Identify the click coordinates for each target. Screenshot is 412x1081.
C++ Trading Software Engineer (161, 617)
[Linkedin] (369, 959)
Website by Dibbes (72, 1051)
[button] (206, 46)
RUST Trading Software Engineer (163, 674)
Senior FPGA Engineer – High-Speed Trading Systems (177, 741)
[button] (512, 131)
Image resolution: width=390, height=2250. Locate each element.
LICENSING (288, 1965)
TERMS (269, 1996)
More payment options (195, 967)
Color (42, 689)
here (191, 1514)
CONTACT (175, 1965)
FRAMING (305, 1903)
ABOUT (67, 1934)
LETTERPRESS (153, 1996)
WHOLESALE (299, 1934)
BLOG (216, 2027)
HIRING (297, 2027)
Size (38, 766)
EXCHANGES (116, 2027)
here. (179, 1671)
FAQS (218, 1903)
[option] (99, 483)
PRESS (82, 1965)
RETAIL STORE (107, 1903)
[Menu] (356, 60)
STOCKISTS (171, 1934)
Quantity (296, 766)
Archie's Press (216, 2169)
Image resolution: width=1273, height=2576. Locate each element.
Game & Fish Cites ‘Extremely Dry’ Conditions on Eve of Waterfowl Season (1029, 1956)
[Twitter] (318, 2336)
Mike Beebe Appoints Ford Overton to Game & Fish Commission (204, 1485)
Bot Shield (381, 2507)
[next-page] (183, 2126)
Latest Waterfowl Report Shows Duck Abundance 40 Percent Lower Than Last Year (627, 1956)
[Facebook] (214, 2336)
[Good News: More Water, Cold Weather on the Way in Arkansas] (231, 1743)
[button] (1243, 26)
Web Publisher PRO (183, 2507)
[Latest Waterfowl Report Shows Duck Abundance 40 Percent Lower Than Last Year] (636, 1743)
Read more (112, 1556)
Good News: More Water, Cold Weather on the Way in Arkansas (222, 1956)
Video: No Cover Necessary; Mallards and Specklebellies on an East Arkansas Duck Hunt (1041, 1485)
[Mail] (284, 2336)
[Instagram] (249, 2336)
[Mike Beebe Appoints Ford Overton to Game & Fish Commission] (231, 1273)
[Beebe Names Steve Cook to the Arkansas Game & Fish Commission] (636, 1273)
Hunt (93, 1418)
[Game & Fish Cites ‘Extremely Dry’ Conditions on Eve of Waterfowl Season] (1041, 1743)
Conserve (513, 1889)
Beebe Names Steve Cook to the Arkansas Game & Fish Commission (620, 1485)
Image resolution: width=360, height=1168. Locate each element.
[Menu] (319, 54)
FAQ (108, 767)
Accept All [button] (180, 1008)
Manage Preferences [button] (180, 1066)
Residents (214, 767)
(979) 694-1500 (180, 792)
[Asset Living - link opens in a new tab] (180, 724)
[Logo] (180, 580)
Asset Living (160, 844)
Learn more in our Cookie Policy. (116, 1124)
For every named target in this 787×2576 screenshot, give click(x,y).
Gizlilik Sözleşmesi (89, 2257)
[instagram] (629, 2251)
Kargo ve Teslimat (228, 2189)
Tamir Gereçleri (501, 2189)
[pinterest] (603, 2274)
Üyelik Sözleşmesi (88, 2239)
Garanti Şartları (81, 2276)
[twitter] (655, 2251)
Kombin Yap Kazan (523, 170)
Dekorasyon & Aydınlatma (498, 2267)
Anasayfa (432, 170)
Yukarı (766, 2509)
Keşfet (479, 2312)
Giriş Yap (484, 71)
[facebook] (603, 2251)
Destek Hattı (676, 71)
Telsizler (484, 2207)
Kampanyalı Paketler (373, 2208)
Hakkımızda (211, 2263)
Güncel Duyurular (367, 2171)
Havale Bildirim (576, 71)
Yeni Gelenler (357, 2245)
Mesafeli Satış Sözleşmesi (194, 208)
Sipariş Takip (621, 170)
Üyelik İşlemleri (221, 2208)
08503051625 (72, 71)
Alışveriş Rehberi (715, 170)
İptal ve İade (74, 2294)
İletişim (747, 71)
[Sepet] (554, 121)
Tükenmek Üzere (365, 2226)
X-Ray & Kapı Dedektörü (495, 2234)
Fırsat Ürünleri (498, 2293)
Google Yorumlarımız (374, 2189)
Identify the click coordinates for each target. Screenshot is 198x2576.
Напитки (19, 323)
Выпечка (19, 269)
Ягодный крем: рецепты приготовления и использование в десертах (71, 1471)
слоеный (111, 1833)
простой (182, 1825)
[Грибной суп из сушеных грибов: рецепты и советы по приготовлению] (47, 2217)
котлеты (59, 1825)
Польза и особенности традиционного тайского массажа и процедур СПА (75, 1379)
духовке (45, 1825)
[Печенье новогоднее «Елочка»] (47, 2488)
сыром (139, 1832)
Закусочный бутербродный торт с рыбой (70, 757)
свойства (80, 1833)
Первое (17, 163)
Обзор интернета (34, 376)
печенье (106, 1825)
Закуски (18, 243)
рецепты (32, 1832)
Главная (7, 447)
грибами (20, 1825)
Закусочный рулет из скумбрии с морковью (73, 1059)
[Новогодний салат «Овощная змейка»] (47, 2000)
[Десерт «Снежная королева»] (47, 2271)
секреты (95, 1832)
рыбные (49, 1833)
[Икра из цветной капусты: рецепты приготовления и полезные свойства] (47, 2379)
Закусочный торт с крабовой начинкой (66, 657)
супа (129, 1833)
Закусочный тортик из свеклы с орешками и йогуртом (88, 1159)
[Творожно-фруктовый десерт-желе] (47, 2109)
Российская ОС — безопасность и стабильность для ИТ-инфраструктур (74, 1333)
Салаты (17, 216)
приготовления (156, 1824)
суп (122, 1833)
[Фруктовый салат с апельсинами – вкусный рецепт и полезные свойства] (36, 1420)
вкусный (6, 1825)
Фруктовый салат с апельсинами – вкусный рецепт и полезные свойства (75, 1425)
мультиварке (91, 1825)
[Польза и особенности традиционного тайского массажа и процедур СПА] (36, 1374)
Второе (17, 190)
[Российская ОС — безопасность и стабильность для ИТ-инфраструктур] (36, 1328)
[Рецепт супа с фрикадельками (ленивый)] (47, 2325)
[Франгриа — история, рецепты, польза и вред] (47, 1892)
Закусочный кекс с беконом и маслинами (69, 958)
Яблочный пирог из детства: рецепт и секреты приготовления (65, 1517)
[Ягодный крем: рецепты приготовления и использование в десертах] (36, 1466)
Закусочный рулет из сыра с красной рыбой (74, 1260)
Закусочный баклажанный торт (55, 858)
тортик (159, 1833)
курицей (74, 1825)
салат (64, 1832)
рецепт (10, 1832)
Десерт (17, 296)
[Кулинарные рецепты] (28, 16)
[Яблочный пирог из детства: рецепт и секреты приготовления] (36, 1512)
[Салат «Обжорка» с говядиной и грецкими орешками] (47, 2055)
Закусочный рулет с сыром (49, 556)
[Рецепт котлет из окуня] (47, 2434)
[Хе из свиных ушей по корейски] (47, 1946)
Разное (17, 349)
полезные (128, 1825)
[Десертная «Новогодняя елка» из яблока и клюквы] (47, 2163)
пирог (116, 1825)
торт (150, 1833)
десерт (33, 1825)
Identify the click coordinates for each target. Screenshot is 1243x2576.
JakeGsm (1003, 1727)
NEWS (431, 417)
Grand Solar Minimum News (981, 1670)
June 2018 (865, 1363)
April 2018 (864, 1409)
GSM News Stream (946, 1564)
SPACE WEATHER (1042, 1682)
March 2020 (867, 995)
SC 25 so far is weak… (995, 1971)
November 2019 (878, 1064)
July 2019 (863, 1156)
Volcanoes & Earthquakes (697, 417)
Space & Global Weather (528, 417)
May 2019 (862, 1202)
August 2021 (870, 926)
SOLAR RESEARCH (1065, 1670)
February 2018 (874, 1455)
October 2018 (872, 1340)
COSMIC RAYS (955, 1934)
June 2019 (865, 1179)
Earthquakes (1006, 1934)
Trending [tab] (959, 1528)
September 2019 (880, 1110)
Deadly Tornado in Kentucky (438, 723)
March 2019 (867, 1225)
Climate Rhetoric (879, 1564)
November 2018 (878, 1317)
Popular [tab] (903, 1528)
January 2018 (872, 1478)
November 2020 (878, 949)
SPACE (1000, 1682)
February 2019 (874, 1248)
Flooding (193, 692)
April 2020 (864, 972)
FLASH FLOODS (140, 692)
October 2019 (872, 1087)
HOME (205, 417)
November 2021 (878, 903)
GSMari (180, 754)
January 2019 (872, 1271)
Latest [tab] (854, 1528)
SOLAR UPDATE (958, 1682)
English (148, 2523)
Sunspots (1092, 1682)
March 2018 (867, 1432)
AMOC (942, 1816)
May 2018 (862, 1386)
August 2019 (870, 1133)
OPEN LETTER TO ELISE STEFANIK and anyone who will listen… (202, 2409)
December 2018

__________________________________________________

* **Problem details**: All lines of the material that contain the word "element" should be listed.

* **Result**:
Image resolution: width=390, height=2250. Locate each element.
Image resolution: width=1273, height=2576. Locate each element.
Image resolution: width=360, height=1168. Locate each element.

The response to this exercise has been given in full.